Voice control for Linux desktops. Fully local, no cloud, Wayland-native.
Project description
EasySpeak
Voice control for Linux desktops. Fully local, no cloud, Wayland-native.
Say "Hey Jarvis" and control your desktop with your voice.
⚠️ Early development. This project works but is not polished. Expect bugs, incomplete docs, and changes without notice.
Why EasySpeak?
Linux desktop voice control is a gap. Talon exists but has a steep learning curve and costs money for the full version.
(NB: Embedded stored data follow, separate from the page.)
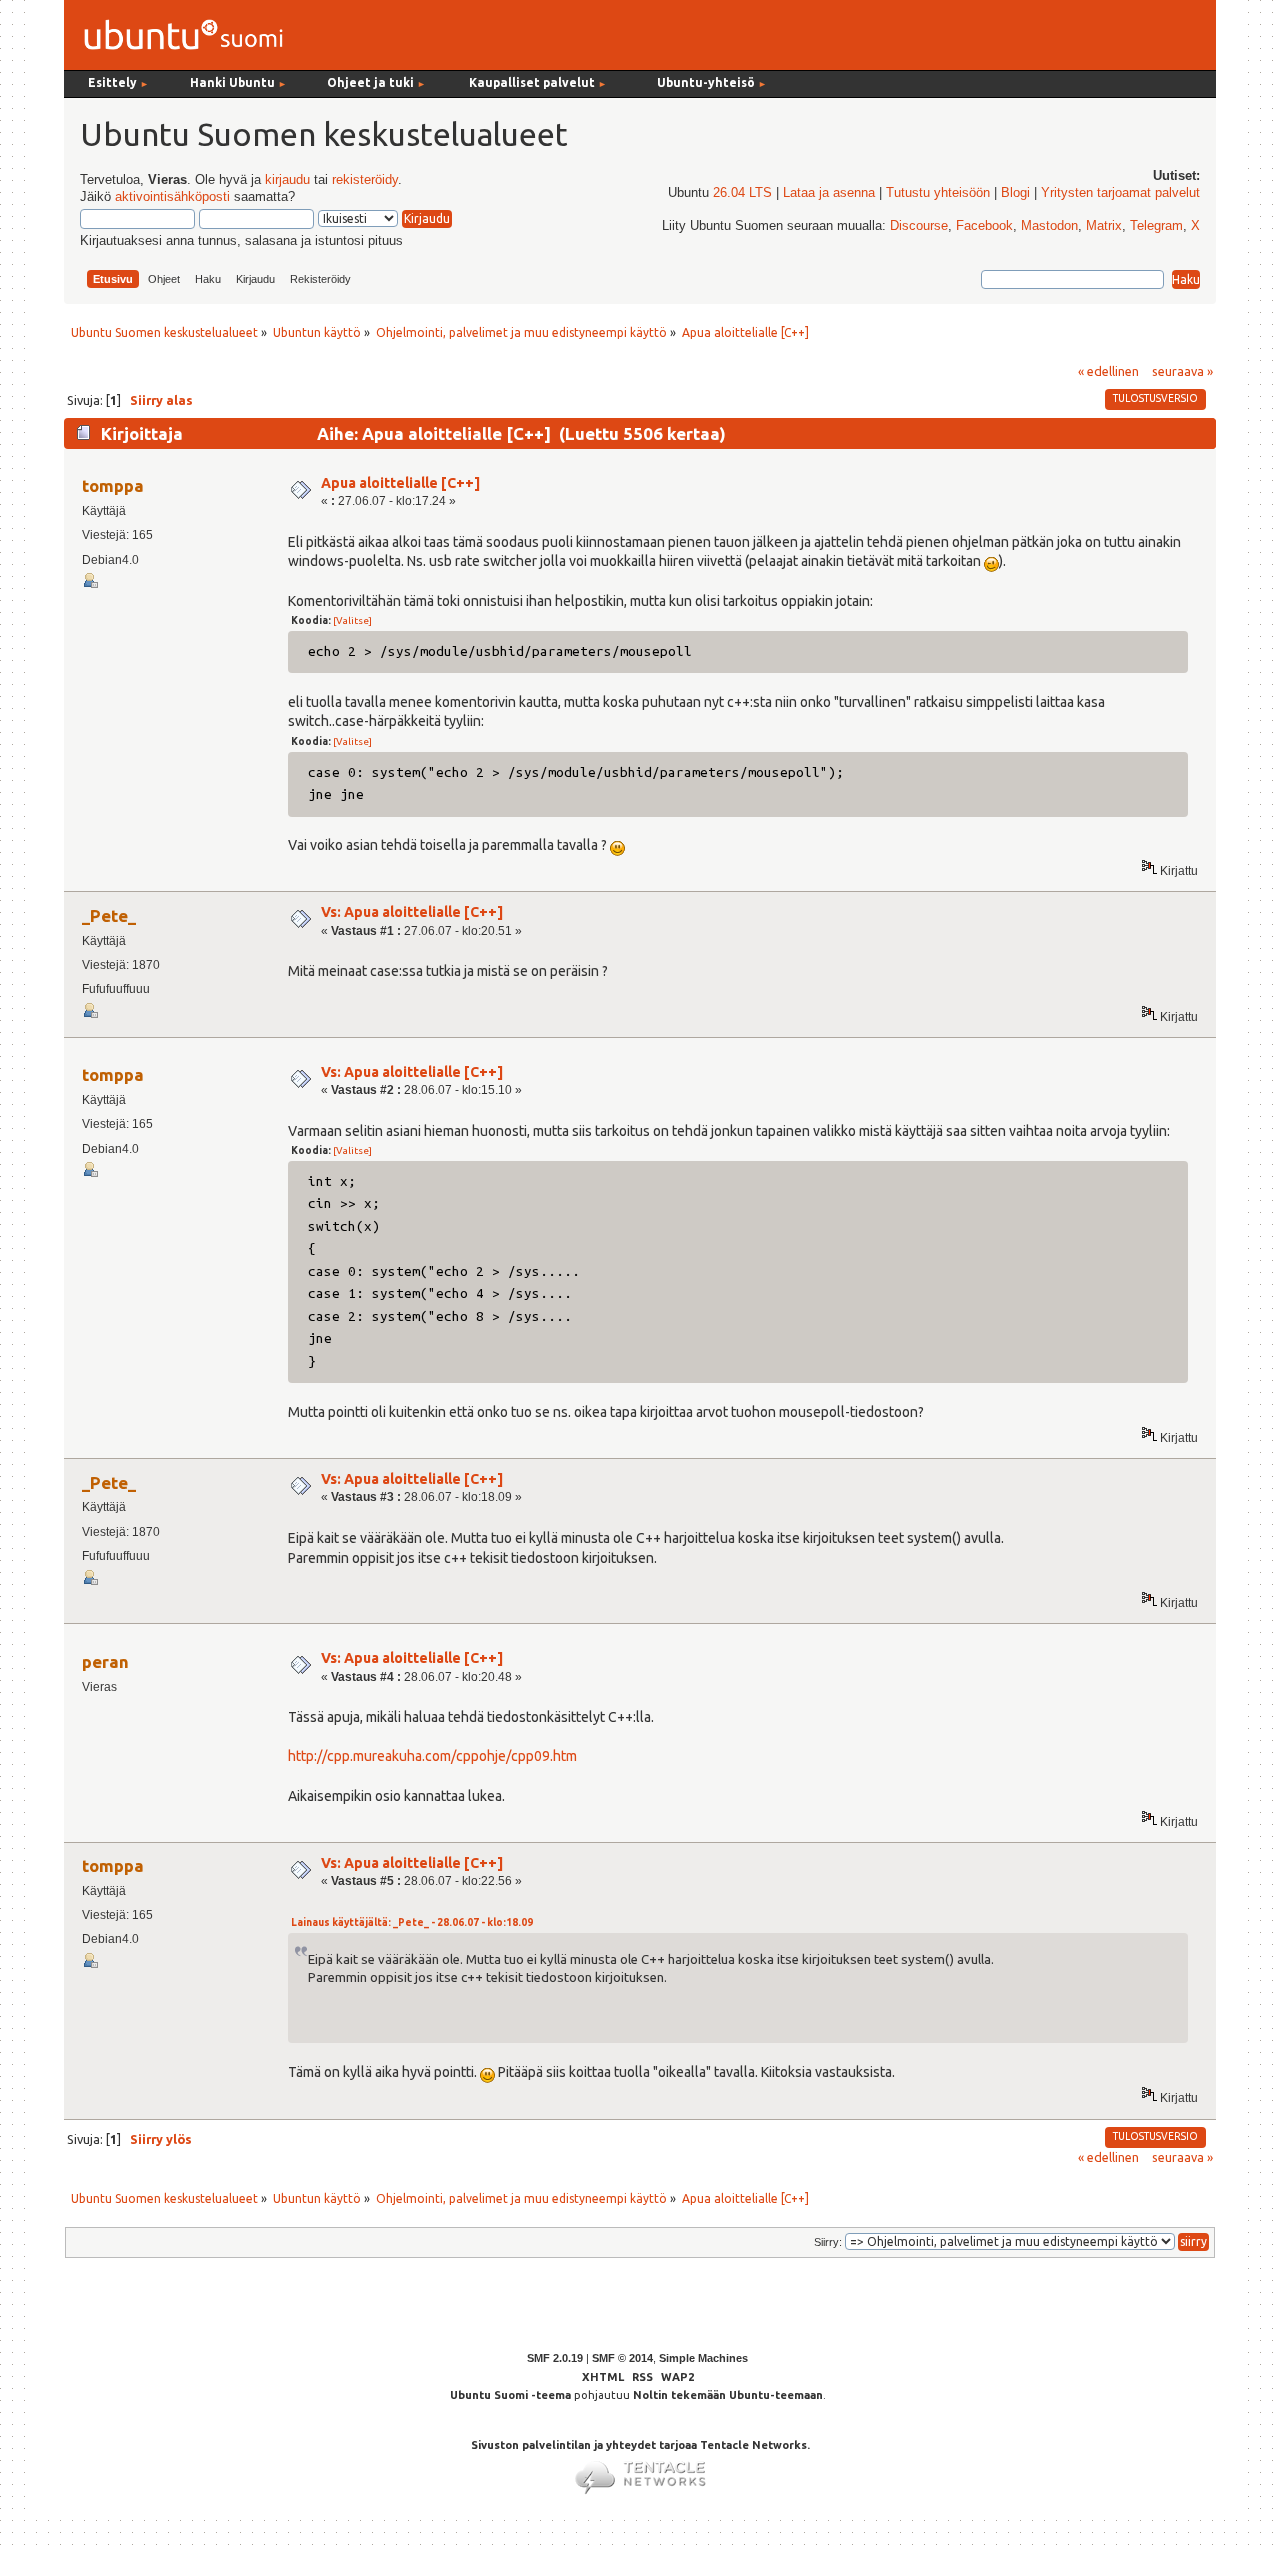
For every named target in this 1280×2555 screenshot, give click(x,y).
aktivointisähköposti (172, 197)
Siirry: (828, 2242)
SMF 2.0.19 (555, 2358)
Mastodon (1049, 226)
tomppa (113, 485)
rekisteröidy (365, 180)
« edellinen (1108, 371)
Most other tools are X11-only, abandoned, or cloud-dependent.
EasySpeak is:
- Free and open source - GPL-3.0 licensed, no paywalls
- Fully local - No cloud, no accounts, no data leaving your machine
- Wayland-native - Works on modern GNOME desktops where X11 tools fail
- Simple - Say "Hey Jarvis, open downloads" and it works
- Extensible - Drop a Python file in plugins/ to add commands
Built for people with RSI, accessibility needs, hands-busy workflows, or anyone who wants to talk to their computer.
Features
Current and in active development:
- Wake word activation - Hands-free with "Hey Jarvis"
- Mouse grid - Navigate anywhere on screen with voice ("grid", "3 7 5", "click")
- Head tracking - Control cursor with head movement (experimental)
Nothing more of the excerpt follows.